Study Drugs

Study drugs is short hand for a number of prosecution stimulants that are approved to treat the ADHD affection. usually used to refer to prescription stimulants that are approved to treat ADHD. These drugs belong to a family of drugs called amphetamines.  They are not part of exam access arrangements guidance.

These include:

Adderall (amphetamine) Ritalin (methylphenidate) Concerta (methylphenidate) Focalin (dexmethylphenidate) Daytrana (methylphenidate patch) Metadate or Methylin (methylphenidate) Dexedrine or Dextrostat (dextroamphetamine) Vyvanse (lisdexamfetamine dimesylate)

Why do GCSE and A level exam candidates use Study Drugs?

ADHD study drugs can make people who don’t have ADHD feel energetic and focused.

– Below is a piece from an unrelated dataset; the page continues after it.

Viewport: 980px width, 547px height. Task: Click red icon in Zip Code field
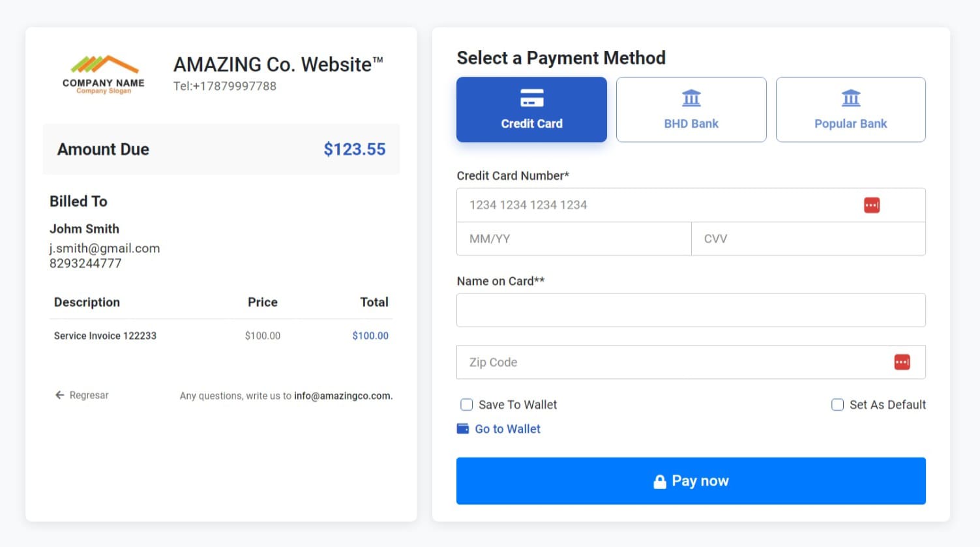pyautogui.click(x=902, y=362)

Research isn’t conclusive about whether the study drugs help pupils learn to the US National Institute on Drug Abuse. There may well be a big part that the placebo affect plays.

The study drugs are often miss used and abused. Taken by pupils who are not prescribed according to the Monitoring the Future survey published in June 2017.

Are Study Drugs Addictive?

When prescribed correctly, they are unlikely to be addictive. However, when they are mis used, taken in large does they cause effects to the brain similar to cocaine.

The negative effects include using them, rather than improve exam performance but to merely to function in daily life. The body gets use to the drug and adapts to rely on it. Thus, without the drug they may find it impossible to focus. As the study drugs are amphetamine based withdrawal symptoms include sleep problems and  depression

Here is a good youtube video on Study Drugs .While do follow the exam blog.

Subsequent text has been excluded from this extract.